Provided entries section start

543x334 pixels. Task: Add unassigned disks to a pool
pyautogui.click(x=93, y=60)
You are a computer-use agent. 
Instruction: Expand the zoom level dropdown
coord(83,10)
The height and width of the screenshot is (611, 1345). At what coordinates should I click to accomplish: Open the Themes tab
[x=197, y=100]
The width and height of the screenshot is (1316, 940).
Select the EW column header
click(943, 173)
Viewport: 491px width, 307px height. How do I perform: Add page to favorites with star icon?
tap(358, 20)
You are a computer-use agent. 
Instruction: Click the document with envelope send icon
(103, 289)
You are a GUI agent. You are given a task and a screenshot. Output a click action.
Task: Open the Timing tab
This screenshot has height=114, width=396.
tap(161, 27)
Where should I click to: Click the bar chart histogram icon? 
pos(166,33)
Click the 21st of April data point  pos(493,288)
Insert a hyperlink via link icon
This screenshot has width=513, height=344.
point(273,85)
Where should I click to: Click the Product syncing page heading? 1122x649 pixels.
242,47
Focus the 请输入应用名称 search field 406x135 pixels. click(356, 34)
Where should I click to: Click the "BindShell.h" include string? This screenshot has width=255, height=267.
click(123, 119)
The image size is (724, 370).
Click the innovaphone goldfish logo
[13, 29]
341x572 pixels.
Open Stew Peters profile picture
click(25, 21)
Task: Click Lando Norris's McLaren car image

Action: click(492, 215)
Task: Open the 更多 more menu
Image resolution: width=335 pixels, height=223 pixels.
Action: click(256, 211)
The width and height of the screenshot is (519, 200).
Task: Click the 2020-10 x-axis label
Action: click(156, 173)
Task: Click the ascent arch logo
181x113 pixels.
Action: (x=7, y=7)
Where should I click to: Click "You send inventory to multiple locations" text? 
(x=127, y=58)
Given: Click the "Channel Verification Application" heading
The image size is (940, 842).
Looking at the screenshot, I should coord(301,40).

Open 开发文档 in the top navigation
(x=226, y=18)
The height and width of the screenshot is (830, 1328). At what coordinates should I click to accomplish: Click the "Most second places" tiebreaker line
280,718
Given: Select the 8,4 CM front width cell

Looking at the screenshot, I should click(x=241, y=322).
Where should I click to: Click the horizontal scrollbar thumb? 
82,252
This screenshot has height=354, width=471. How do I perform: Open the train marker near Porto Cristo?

Provided entries section end

* [Your goal]
Reproduce the data exactly, altering nothing.

* [Answer section]
543x334 pixels. Task: Add unassigned disks to a pool
pyautogui.click(x=93, y=60)
You are a computer-use agent. 
Instruction: Expand the zoom level dropdown
coord(83,10)
The height and width of the screenshot is (611, 1345). At what coordinates should I click to accomplish: Open the Themes tab
[x=197, y=100]
The width and height of the screenshot is (1316, 940).
Select the EW column header
click(943, 173)
Viewport: 491px width, 307px height. How do I perform: Add page to favorites with star icon?
tap(358, 20)
You are a computer-use agent. 
Instruction: Click the document with envelope send icon
(103, 289)
You are a GUI agent. You are given a task and a screenshot. Output a click action.
Task: Open the Timing tab
This screenshot has height=114, width=396.
tap(161, 27)
Where should I click to: Click the bar chart histogram icon? 
pos(166,33)
Click the 21st of April data point  pos(493,288)
Insert a hyperlink via link icon
This screenshot has width=513, height=344.
point(273,85)
Where should I click to: Click the Product syncing page heading? 1122x649 pixels.
242,47
Focus the 请输入应用名称 search field 406x135 pixels. click(356, 34)
Where should I click to: Click the "BindShell.h" include string? This screenshot has width=255, height=267.
click(123, 119)
The image size is (724, 370).
Click the innovaphone goldfish logo
[13, 29]
341x572 pixels.
Open Stew Peters profile picture
click(25, 21)
Task: Click Lando Norris's McLaren car image

Action: click(492, 215)
Task: Open the 更多 more menu
Image resolution: width=335 pixels, height=223 pixels.
Action: click(256, 211)
The width and height of the screenshot is (519, 200).
Task: Click the 2020-10 x-axis label
Action: click(156, 173)
Task: Click the ascent arch logo
181x113 pixels.
Action: (x=7, y=7)
Where should I click to: Click "You send inventory to multiple locations" text? 
(x=127, y=58)
Given: Click the "Channel Verification Application" heading
The image size is (940, 842).
Looking at the screenshot, I should coord(301,40).

Open 开发文档 in the top navigation
(x=226, y=18)
The height and width of the screenshot is (830, 1328). At what coordinates should I click to accomplish: Click the "Most second places" tiebreaker line
280,718
Given: Select the 8,4 CM front width cell

Looking at the screenshot, I should click(x=241, y=322).
Where should I click to: Click the horizontal scrollbar thumb? 
82,252
This screenshot has height=354, width=471. How do I perform: Open the train marker near Porto Cristo?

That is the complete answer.